"I can't wake up a city judge in the middle of the night over a stolen car," Vonnie complained, after I told her what I wanted.
"Then we'll sit on this place until you can get here with a warrant. My crime scene is being chopped up one piece at a time."
"This connects up to the Hickman case?"
"If you get me a broad enough warrant to search this whole garage it could," I said.
She was quiet, pondering her options.
"This is your case," I pushed. "Hickman's your client. Why don't you stop hedging and go to work for your guy? Use this transmission part number to get me a warrant on this place."
"Does anybody actually like you?" she asked.
"Does it matter?"
"I'd like to know where to send your fucking ashes."
She slammed the phone down, but I knew she was onboard.
The sun came up at six-fifty-five. Alexa and I had reparked the car and were now sitting half a block from the Church of Destruction, sipping McDonald's coffee out of happy-looking red
Styrofoam cups. At nine-oh-six, Church arrived along with a dozen beefy guys who didn't know where to buy clothes that didn't have the sleeves ripped off. At nine-forty-five, inside the garage I heard the sound of saws screaming in tortured metallic harmony.

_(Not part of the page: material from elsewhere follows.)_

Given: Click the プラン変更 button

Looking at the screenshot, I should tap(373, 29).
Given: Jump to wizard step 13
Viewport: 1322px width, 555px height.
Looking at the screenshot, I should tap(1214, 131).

"They're back to ripping up the Suburban," Alexa noted.
I tried Vonnie's cell phone for about the fiftieth time. Like all the other attempts, it went straight to voice mail.
I got out of the car and while Alexa watched the front of the garage, I went to the alley behind the building and stood behind a phone pole. Then, because everything in this case had to be a huge problem, at that very moment, along came a jumbo-sized garbage truck, preceded by a little shepherding forklift that scooped up the full Dumpsters parked along the alley and placed them on the front of the big truck to be tossed over the top into its giant bin.
As the forklift pulled up to the first of the Dumpsters behind the Church of Destruction, I hustled down the alley to intervene.
"Hang on," I shouted to the driver.
"Huh?" the operator said, turning a blank stare at me.
I showed him my badge. "LAPD. Please don't do that."
"Huh?" What cave did they find this guy in?
"The contents of this bin are evidence in an ongoing case. Leave it."
"Huh?"
I was wondering how I was going to get through to him when he solved our communication problem by removing his earplugs.
"Come again?" he said.
Before I could go through it once more, the huge elephant doors at the back of the garage started to open and Mike Church, along with a rough looking bunch of characters with grease up to their elbows, stood glaring out at me.
"What the fuck is this?" Church growled. Then recognition dawned. "You again?"
"Corao esta? How they hangin', bro?"
"Get away from my garage, asshole. First my house, now my business. The fuck you think you're doing?"
I saw Alexa moving down the alley. Her purse was slung over her shoulder, her right hand inside. It was one of her favorite bags, but even so, I knew if this went sideways, she wouldn't hesitate to dust this guy right through the expensive polished leather.
"We have a warrant to search this place. Step aside," I said.
"A warrant?" Church seemed surprised. "What's the charge?"
I looked past him into the garage where I saw what was left of Scout's Suburban. It was down to the axles and half a chassis.
"The charge is destruction of evidence in the attempted murder of two police officers."
"Let's see the paper."
"On the way," I shot back.
"That means you don't got no damn warrant." Church turned to the forklift driver. "Hey, buddy. Get that Dumpster on the truck and outta here. I need it empty. You got a job to do, so do it."
"Don't touch that thing," I said to the driver. "Get out of here before I take you in along with him."
The garbage man bailed. He put his forklift in reverse, motioned to the dump truck, and in a minute they were gone.
"What does she think she's doing?" Church said, as his eyes flicked nervously toward Alexa.
"I'm getting ready to park four ounces where you don't want it," she said.
"Hey, Rodriguez, get this fucking door down," Church barked, and two guys started pulling a chain, dropping the heavy metal.
Just then, two black-and-whites squealed into the alley, followed by an old 1994 tan Geo Metro. To my relief, Yvonne Hope sprang out of the Geo and handed me a warrant.
The garage door was still coming down as I stuffed the warrant into Church's hand.